The answer that will actually make a difference is lawyers as a group abandoning the course of action, or rather, non-action, that has been the traditional hallmark of our profession. To borrow a phrase from Homeland Security, “If you see something, say something.” There are many avenues available to a lawyer who sees a colleague or an adversary who appears to need help. The first, most obvious one is to address the issue with the lawyer directly. Irrespective of what the issue is, saying something to the affected lawyer, expressing concern and a desire to help may make the difference in that lawyer’s life by forcing them to acknowledge they need to start talking to you or someone who can help. Reaching out to a fellow human being in need is not being a superhero or a savior, it is being a decent person. Another avenue is normalizing the use of the resources that are already available through LHL and removing the stigma associated with it.

When Bill W., the founder of Alcoholics Anonymous, started the organization, he did not seek out someone to save – he sought out someone to talk to him, someone who understood the pressures and thoughts he was dealing with. The person he found was like him, and the two of them saved each other just by being present and listening to what the other one had to say.6

Our group, LHL, tries to do the same thing for the issues lawyers have. We listen to each other’s stories, complaints and successes without judgment and add our experiences. The people who attend believe the experience of talking to other lawyers about the stresses of the practice and the common pitfalls we face helps them transition to a healthier way of approaching the practice. The only value LHL has is that it is a means of facilitating human contact with someone who cares and who has a similar frame of reference. One-on-one contact can yield similar results if someone cares enough to say something to someone to try to save the quality of their life.
====
WHAT YOU NEED TO DO:
1. Write out the stretch of the passage on lawyers helping struggling colleagues from "Our group, LHL, tries" through "of their life.", word for word.
2. Carry on the passage about lawyers reaching out to colleagues in need, picking up after its last sentence.

DATASET EXTRACT:
====
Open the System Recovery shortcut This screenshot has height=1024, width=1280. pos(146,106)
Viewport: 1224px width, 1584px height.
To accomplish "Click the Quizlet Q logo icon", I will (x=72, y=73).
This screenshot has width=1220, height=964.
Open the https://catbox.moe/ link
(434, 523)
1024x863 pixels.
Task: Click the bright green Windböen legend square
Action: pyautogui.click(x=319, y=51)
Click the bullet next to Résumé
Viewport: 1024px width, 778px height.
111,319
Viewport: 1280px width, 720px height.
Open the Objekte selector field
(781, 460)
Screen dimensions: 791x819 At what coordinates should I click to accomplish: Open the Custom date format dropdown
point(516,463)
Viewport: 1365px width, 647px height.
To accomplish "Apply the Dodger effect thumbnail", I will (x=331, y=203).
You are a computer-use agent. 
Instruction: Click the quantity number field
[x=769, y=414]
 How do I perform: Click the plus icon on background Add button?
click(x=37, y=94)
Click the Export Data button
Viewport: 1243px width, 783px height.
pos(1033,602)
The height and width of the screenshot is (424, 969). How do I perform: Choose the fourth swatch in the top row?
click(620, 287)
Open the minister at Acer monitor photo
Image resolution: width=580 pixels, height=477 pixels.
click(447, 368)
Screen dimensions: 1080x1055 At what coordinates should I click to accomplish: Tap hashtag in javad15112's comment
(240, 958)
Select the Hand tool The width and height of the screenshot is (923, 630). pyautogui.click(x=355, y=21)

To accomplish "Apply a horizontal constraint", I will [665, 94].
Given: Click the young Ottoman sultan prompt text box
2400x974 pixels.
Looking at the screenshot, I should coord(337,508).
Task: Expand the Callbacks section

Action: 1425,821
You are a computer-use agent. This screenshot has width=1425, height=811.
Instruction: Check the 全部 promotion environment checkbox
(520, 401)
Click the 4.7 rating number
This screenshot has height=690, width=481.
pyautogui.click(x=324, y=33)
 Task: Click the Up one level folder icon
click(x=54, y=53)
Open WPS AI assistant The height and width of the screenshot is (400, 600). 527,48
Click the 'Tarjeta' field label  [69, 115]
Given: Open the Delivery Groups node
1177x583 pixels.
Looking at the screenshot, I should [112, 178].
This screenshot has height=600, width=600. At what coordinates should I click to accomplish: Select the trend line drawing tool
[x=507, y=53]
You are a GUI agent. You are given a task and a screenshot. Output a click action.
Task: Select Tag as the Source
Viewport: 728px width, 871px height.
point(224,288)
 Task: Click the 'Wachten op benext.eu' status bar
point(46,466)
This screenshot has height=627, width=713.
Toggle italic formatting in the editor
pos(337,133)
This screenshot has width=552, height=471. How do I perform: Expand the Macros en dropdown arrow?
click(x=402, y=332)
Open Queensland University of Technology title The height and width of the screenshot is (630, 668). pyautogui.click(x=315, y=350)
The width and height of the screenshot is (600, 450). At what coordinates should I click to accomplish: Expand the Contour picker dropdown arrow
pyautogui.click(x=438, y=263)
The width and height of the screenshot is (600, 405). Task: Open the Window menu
====
ACTIVITY ANSWERS:
1.
Our group, LHL, tries to do the same thing for the issues lawyers have. We listen to each other’s stories, complaints and successes without judgment and add our experiences. The people who attend believe the experience of talking to other lawyers about the stresses of the practice and the common pitfalls we face helps them transition to a healthier way of approaching the practice. The only value LHL has is that it is a means of facilitating human contact with someone who cares and who has a similar frame of reference. One-on-one contact can yield similar results if someone cares enough to say something to someone to try to save the quality of their life.

2.
So, the only response we can have to this issue as caring human beings is to respond to the question “Am I my brother’s keeper?” with a resounding “Yes!” We must leave our comfort zones and care enough about our fellow lawyers to risk offending them by pushing our noses into their business to offer our help while withholding our judgment. Take a colleague to lunch and tell them about your problems, ask for their help and invite them to share their problems with you. Offer to attend an LHL meeting with them. In the end, they may save
you as much as you save them.

 

ABOUT THE AUTHOR

 

Tom M. Cummings is a solo practitioner in Oklahoma City. He chairs the Lawyers Helping Lawyers monthly discussion groups for western Oklahoma and is a strong advocate for that program. He earned bachelor’s degrees in history and political science at Williams College in 1975 and a J.D. from the OU College of Law in 1978.

 

 

 


  1. “The Prevalence of Substance Use and Other Health Concerns Among American Attorneys,” Journal of Addiction Medicine, January-February 2016.
  2. Barbor TF, Higgins-Biddle JC, Saunders JB, Monteiro MG. The alcohol use disorders identification test; guidelines for use in primary care [WHO web site]. Available at https://bit.ly/3CnUAa1.
  3. ABA Profile of the Legal Profession 2020, p. 99.
  4. Oklahoma Rules of Professional Conduct, Rule 8.3(d), Okla. Stat. tit. 5A, §8.3(d).
  5. In Oklahoma City, LHL meetings are held on the first Thursday of each month at 6 p.m. in Tom Cummings’ law office at 701 NW 13th St., Oklahoma City, OK 73103; in Tulsa, the LHL meetings are held on the second Thursday of each month at 6 p.m. in Scott B. Goode’s law office at 1437 S. Boulder Ave., Ste. 1200, Tulsa, OK 74119.
  6. The Alcoholics Anonymous Big Book, p. 158.